Impact of Co-infections in COVID-19: Predisposing Mechanisms and Interplay between Invasive Viral, Bacterial and Fungal Pathogens

A special issue of Viruses (ISSN 1999-4915). This special issue belongs to the section "Coronaviruses".

Deadline for manuscript submissions: 31 May 2024 | Viewed by 3310

Special Issue Editors

Dr. Sunil More
E-Mail Website
Guest Editor
Assistant Professor, Veterinary Pathobiology, Oklahoma State University, Stillwater, OK, USA
Interests: respiratory diseases and pathology
Dr. Telugu Akula Narasaraju
E-Mail Website
Guest Editor
Professor, Adichinchanagiri Institute of Medical Sciences, Adichunchanagiri University, BG Nagara, Karnataka, India
Interests: influenza; SARS-COV and bacterial pneumonia
Associate Professor, Infectious Diseases Translational Research Programme and Department of Microbiology and Immunology, Yong Loo Lin School of Medicine, National University of Singapore, Singapore
Interests: characterization of newly emerged viruses and hepatitis viruses; development of antibodies for diagnostic and therapeutic applications; protein engineering

Special Issue Information

Dear Colleagues,

COVID-19 patients with severe disease are highly prone to secondary superinfections with a wide range of viral, bacterial and fungal pathogens.

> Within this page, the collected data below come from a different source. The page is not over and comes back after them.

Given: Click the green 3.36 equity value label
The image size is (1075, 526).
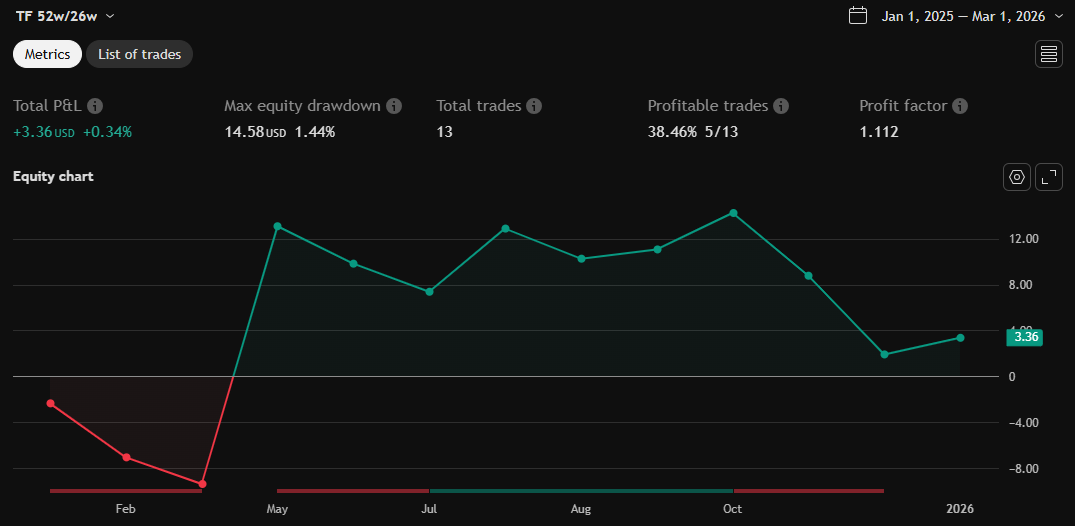Looking at the screenshot, I should tap(1025, 337).
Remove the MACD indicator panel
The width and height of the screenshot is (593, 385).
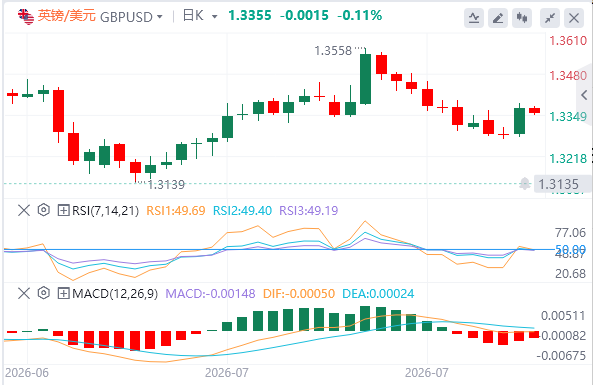tap(24, 293)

Since the beginning of the pandemic, several clinical reports, as well as experimental animal models, have demonstrated how different microbial pathogens impact disease outcome in COVID-19. However, much remains to be explored regarding how other microbial pathogens interact with SARS-COV-2 and among themselves in the same infectious lung microenvironment. Further, the effect of co-infections or secondary superinfections on host immunity, tissue damage and recovery need to be understood.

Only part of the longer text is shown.